The caveat is that we can’t just go to CAR-T and take it off the shelf. With the manufacturing process, there is going to be a period where these patients will have to get some sort of bridging therapy. It hasn’t really revolutionized how we manage these patients in the second line, because, in my own clinical practice, while we knew we couldn’t get approval for CAR-T, we had already planned to give them the second-line treatment with the intent of trying to get them to CAR-T. We would refer them to our transplant physicians to concurrently evaluate for AHSCT or CAR-T based on the response and depth of response they had to that second-­line or bridge therapy.

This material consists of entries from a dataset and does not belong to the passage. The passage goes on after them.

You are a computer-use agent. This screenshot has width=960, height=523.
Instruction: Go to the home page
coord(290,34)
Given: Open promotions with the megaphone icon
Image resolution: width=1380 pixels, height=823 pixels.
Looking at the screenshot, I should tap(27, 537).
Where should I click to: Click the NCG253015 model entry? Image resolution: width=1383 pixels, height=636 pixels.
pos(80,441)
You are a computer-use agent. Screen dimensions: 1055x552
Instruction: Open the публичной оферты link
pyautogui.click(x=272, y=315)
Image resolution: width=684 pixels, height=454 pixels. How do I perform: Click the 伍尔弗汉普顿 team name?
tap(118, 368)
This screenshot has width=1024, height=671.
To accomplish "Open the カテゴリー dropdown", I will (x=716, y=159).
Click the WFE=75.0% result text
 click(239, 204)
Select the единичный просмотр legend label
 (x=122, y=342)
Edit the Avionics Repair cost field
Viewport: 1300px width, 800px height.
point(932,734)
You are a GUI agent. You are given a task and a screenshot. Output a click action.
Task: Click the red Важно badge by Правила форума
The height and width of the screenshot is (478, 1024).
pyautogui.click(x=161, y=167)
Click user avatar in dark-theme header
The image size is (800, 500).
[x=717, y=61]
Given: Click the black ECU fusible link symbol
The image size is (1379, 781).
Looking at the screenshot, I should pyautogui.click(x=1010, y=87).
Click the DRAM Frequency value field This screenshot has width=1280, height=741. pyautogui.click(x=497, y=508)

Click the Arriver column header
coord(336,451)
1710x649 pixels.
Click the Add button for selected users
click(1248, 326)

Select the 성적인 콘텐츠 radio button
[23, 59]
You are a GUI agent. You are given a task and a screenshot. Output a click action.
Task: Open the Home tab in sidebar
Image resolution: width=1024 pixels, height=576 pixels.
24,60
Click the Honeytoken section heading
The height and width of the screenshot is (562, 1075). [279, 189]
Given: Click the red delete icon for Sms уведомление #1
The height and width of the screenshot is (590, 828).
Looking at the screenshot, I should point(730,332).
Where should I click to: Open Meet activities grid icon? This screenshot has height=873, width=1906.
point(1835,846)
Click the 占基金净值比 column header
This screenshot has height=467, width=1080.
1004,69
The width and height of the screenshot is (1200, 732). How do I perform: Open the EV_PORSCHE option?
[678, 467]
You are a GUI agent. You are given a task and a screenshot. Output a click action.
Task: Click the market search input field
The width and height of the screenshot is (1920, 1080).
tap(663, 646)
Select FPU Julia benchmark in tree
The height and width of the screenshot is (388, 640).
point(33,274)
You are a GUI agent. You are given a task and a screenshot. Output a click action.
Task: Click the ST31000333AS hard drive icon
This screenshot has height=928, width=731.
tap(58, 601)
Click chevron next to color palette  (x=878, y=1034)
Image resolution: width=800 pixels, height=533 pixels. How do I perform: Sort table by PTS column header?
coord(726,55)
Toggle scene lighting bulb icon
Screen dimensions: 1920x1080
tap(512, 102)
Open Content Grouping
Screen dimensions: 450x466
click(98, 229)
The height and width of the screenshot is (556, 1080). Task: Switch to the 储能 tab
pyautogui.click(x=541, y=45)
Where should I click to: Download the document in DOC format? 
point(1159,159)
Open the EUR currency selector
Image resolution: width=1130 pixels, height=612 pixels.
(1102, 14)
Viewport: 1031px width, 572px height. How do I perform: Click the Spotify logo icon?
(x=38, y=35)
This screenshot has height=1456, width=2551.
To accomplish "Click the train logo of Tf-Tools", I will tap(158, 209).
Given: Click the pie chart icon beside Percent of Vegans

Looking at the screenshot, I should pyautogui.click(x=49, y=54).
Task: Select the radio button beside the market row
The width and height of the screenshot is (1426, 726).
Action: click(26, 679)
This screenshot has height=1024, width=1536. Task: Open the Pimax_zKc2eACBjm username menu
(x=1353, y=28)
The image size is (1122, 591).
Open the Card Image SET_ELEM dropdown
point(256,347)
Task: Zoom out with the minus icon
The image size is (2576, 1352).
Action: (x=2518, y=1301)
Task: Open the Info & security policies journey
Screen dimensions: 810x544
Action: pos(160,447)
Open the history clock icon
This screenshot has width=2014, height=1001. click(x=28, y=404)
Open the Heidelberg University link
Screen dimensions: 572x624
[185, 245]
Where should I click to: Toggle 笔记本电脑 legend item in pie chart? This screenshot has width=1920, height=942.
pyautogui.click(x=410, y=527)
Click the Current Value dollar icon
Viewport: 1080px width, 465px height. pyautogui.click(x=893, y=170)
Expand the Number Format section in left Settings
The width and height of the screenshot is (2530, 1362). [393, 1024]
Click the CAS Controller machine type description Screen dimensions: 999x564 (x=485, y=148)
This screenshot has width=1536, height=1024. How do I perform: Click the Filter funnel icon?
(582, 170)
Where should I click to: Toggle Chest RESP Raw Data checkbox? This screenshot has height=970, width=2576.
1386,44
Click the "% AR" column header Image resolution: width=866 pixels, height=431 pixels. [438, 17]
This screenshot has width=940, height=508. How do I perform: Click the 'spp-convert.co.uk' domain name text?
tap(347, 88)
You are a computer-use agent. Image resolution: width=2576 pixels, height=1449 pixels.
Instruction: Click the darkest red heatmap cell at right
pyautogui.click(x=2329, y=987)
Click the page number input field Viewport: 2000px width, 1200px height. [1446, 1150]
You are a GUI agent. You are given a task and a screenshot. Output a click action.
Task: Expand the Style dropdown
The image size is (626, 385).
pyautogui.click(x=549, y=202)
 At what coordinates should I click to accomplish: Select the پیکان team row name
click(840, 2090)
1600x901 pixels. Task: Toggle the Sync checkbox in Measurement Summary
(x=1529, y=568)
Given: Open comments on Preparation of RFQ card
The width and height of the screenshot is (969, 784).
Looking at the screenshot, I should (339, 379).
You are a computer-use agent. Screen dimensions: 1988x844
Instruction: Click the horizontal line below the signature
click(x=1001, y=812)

We have confirmatory data that suggest, at least for primary refractory patients, it is preferable to go to CAR-T versus trying to get these patients to AHSCT in most situations. But I caution that every patient with relapsed diffuse LBCL should not be taken directly to transplant because there is a subset who likely will still have very durable responses to AHSCT without the cost and other complications associated with CAR-T.

Accessibility is probably the biggest issue with CAR-T. Even before the approval of CAR-T in the second-line setting, we only were able to get a fraction of the available patients to CAR-T, either due to inaccessibility or the patients were unwilling to come to the centers that can provide CAR-T therapy. Moving it up in line won’t fix that issue. It may actually make accessibility harder because you have more patients who are now able to get CAR-T, so manufacturing times and dates may be harder to come by.”

*Westin J, Sehn LH. CAR T cells as a second-​line therapy for large B-cell lymphoma: a ​ paradigm shift? Blood. 2022;139(18):2737-2746.